Siberian Union of the Rsdlp

Siberian Union of the Rsdlp

 

(prior to 1903, Siberian Social Democratic Union), an organization formed in the spring of 1901 on the initiative of the Tomsk Social Democrats to coordinate the activity of the Social Democratic groups in Siberia. A proclamation announcing the founding of the Union was issued in the summer of 1901.

Based in Tomsk, the Union included the Social Democratic groups of Tomsk. Krasnoiarsk, Irkutsk, and the Ilanskaia and Taiga railroad stations. The union’s program, published in late 1901 in the form of an appeal, defined its task—struggle for the political freedom of the proletariat and for socialism. However, because most of the union’s leaders were advocates of econom-ism who believed that the time had not yet come to create a single Russian proletarian party, the program erroneously proclaimed the union’s independence of the all-Russian Workers’ Movement. In November 1901, Iskra, which the union received and distributed, welcomed the unification of the Siberian Social Democrats but noted that the positive effect would be weakened by the union’s isolation from the all-Russian movement. In 1901, union committees were formed in Tomsk, Krasnoiarsk, and Irkutsk. The next year a union committee was established in Chita, and union groups were organized in Petro-pavlovsk, Barnaul, Novonikolaevsk (present-day Novosibirsk), Achinsk, Kansk, and elsewhere. In 1903 a committee was established in Omsk.

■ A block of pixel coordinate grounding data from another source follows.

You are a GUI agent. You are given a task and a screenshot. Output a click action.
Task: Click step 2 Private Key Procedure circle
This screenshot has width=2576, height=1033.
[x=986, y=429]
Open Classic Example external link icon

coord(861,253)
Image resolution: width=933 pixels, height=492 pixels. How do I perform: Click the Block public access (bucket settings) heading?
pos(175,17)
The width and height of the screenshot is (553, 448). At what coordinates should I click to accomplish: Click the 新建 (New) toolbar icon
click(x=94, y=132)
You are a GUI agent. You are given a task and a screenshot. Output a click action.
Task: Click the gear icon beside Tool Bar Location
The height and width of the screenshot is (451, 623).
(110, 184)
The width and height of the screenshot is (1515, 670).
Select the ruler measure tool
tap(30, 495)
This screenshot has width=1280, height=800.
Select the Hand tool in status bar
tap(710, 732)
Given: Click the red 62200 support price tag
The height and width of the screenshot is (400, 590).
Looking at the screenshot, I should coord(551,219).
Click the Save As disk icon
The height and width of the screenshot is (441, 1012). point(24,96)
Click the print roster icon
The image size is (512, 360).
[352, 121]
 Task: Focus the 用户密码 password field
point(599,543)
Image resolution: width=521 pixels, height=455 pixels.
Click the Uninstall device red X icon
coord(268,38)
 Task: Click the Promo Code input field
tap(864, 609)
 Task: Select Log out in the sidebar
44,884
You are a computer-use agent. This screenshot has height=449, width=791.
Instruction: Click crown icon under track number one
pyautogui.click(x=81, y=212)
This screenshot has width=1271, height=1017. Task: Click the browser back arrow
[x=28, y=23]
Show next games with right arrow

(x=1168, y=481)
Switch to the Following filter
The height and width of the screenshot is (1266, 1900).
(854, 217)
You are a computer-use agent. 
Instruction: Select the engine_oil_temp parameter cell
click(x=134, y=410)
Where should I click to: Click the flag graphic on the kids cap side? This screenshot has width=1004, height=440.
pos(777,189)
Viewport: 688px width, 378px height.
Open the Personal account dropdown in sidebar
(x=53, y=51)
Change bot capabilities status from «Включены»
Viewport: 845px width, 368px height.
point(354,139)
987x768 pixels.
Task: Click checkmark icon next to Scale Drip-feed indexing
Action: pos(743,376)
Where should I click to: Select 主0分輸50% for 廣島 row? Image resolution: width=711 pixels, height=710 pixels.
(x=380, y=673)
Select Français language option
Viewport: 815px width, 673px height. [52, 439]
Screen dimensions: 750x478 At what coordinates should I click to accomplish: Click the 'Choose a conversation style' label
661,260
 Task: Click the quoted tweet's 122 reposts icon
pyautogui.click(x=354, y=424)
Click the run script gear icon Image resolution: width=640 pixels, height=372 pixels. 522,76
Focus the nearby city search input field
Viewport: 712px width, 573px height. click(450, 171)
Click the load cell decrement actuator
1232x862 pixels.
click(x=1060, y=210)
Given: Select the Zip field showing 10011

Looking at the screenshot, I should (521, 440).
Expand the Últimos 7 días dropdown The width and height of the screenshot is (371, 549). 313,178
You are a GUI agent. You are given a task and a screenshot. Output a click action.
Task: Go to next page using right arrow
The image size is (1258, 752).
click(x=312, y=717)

In July 1902 the Siberian Union of the RSDLP shifted its headquarters to Irkutsk, and later that year the supporters of Iskra, having ousted the opportunists from positions of leadership, resolved to centralize local work and to coordinate it with the all-Russian movement. In January 1903 the union declared that it recognized the Iskra group as the directing body and that it was joining the RSDLP. It also adopted a new, double name: Siberian Social Democratic Union—Committee of the RSDLP; local union committees were called committees of the RSDLP. The union’s first conference, held in the summer of 1903 in Irkutsk, reaffirmed the correctness of the Iskra line and defined the tasks of the Siberian Social Democrats in implementing Lenin’s plan for building up the party. However, at the Second Congress of the RSDLP in 1903, the union’s delegates L. D. Trotsky and V. E. Mandel’berg took the Menshevik position. The union censured their conduct. In November 1903 the directing center was transferred to Tomsk.

Prior to the Third Congress of the RSDLP (1905), the union was a united party organization in which Bolsheviks predominated. However, its delegate to the Third Congress of the RSDLP, V. A. Gutovskii, at his own volition, bypassed the congress and attended the Menshevik conference in Geneva. At the union’s conference in Tomsk in June 1905, Mensheviks were elected to the directing center because of the lack of data on the proceedings of the congress and Gutovskii’s misinformation about the state of affairs within the party. The local committees, which in most cases continued to support the Bolshevik position, did not submit to the Menshevik leadership of the union, which led to the dissolution of the union. A new, Bolshevik union committee was elected in May 1906 at a congress of Siberian Social Democratic organizations in Krasnoiarsk. The committee ceased to function in 1908 because of arrests.

REFERENCES

Lenin, V. I. “Sibirskomu komitetu RSDRP.” Poln. sobr. soch., 5th ed., vol. 46.
Vtorois”ezd RSDRP: Protokoly. Moscow, 1959.
Revoliutsionnoe dvizhenie ν Sibiri i na Dal’nem Vostoke, issue 1. Tomsk, 1960.
Predposylki Oktiabr’skoi revoliutsii ν Sibiri. Novosibirsk, 1964.
Baranskii, N. N. V riadakh Sibirskogo sotsial-demokralicheskogo soiuza, 2nd ed. Tomsk, 1961.